Aims: Myocardial bridging (MB), characterised by the epicardial coronary vessel diving into the myocardium, is present in up to one third of adults and is associated with angina and acute coronary syndromes. MB is accompanied by altered blood flow mechanics and regional changes in wall sheer stress. The purpose of this study was to determine the association between myocardial bridging and coronary endothelial dysfunction.
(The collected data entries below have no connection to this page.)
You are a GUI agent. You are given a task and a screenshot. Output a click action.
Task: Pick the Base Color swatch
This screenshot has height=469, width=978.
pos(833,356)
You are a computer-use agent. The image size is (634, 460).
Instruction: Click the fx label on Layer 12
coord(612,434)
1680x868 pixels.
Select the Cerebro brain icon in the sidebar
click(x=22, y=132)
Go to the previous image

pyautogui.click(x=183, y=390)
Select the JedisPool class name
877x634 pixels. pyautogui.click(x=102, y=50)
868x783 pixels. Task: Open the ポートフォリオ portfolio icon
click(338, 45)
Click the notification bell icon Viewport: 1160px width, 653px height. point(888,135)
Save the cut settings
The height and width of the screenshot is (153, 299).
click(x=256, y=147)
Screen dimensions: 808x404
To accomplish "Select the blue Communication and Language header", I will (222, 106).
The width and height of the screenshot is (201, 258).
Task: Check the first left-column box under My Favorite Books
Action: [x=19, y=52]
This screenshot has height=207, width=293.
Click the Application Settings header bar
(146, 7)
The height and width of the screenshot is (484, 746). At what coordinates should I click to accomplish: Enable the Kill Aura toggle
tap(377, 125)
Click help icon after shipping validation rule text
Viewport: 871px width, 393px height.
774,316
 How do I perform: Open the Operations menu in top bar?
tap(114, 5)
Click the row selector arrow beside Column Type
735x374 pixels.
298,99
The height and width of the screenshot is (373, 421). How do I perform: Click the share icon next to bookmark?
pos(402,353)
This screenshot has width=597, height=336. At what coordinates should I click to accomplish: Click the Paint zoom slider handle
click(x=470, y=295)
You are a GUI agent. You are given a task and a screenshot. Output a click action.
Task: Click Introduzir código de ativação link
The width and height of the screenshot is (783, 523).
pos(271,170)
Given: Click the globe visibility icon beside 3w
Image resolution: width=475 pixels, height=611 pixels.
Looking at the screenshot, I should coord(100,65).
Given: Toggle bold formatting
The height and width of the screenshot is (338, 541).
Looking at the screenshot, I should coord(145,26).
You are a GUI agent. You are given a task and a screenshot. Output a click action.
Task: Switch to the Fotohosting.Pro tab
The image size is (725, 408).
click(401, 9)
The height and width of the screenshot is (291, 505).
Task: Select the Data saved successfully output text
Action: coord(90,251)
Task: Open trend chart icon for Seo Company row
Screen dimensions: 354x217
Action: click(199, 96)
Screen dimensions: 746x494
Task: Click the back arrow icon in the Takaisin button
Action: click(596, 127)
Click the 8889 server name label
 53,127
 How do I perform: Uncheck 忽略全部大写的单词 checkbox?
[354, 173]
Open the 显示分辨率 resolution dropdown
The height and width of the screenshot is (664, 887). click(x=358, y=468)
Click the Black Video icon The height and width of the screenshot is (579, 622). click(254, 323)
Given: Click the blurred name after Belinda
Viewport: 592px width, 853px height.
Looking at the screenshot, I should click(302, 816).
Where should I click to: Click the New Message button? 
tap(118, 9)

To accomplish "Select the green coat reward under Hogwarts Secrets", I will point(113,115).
Methods and results: Patients presenting with chest pain and found to have non-obstructive CAD (stenosis <40%) on angiography underwent an invasive assessment of epicardial and microvascular endothelial function. Epicardial endothelial function was assessed by measuring the percent change in coronary artery diameter in response to intracoronary infusions of acetylcholine (%ΔCADAch). Epicardial endothelial dysfunction was defined as a %ΔCADAch of <−20%. Microvascular endothelial function was assessed by the percent change in coronary blood flow in response to intracoronary infusions of acetylcholine (%ΔCBFAch), and microvascular endothelial dysfunction was defined as a %ΔCBFAch of <50%. MB was diagnosed angiographically by identifying the characteristic reduction in minimal luminal diameter during systole. Patients were divided into those with and those without MB, and the frequency of epicardial endothelial dysfunction and microvascular endothelial dysfunction was compared between patients with versus those without MB. Between 1993 and 2012, 1,469 patients (mean age 50.4 years, 35% male) underwent coronary angiography and invasive testing of endothelial function. Two hundred and eight (14.2%) patients were found to have MB in the LAD. Patients with any MB had a significantly higher frequency of endothelial dysfunction within the mid and/or distal vessel segment compared to patients without MB (60.1% vs 50.4%, p=0.012). In multivariate analyses, mid and/or distal vessel MB was a significant predictor of mid and/or distal vessel epicardial endothelial dysfunction (OR 1.44, 95% CI: 1.04-2.00, p=0.029) and of microvascular endothelial dysfunction (OR 1.34, 95% CI: 1.00-1.82, p=0.050).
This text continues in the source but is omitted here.